◆ **GIVEN INSTRUCTION**
Copy the material word for word, from the line with "You are a computer-use" to the line with "Action: click(439, 171)", including both of those lines.

◆ **MATERIAL TO PROCESS**
================

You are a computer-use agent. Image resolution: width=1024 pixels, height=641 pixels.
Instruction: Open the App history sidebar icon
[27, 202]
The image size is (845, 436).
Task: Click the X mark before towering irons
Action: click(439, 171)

================

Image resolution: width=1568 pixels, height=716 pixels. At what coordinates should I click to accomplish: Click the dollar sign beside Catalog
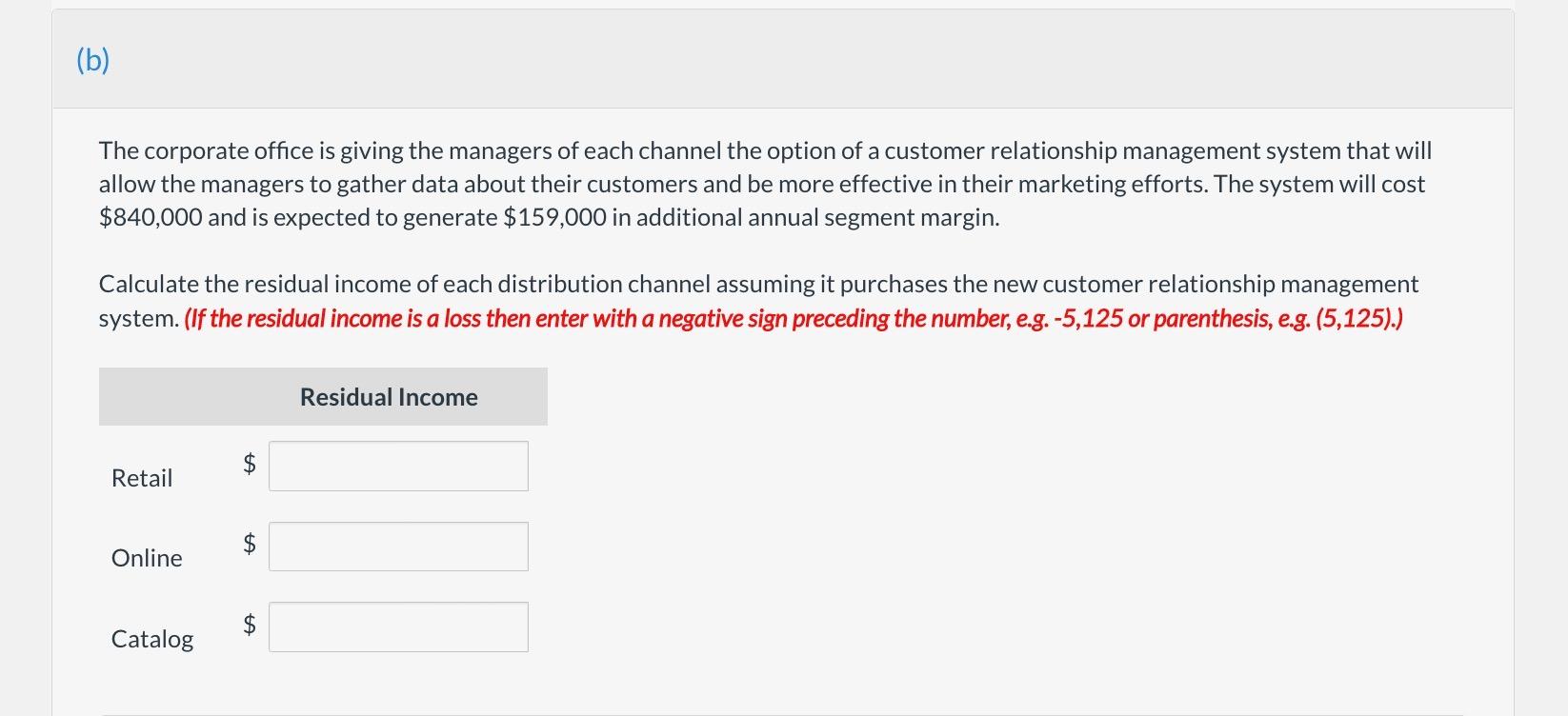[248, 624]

================

◆ **ANSWER IN FULL**
You are a computer-use agent. Image resolution: width=1024 pixels, height=641 pixels.
Instruction: Open the App history sidebar icon
[27, 202]
The image size is (845, 436).
Task: Click the X mark before towering irons
Action: click(439, 171)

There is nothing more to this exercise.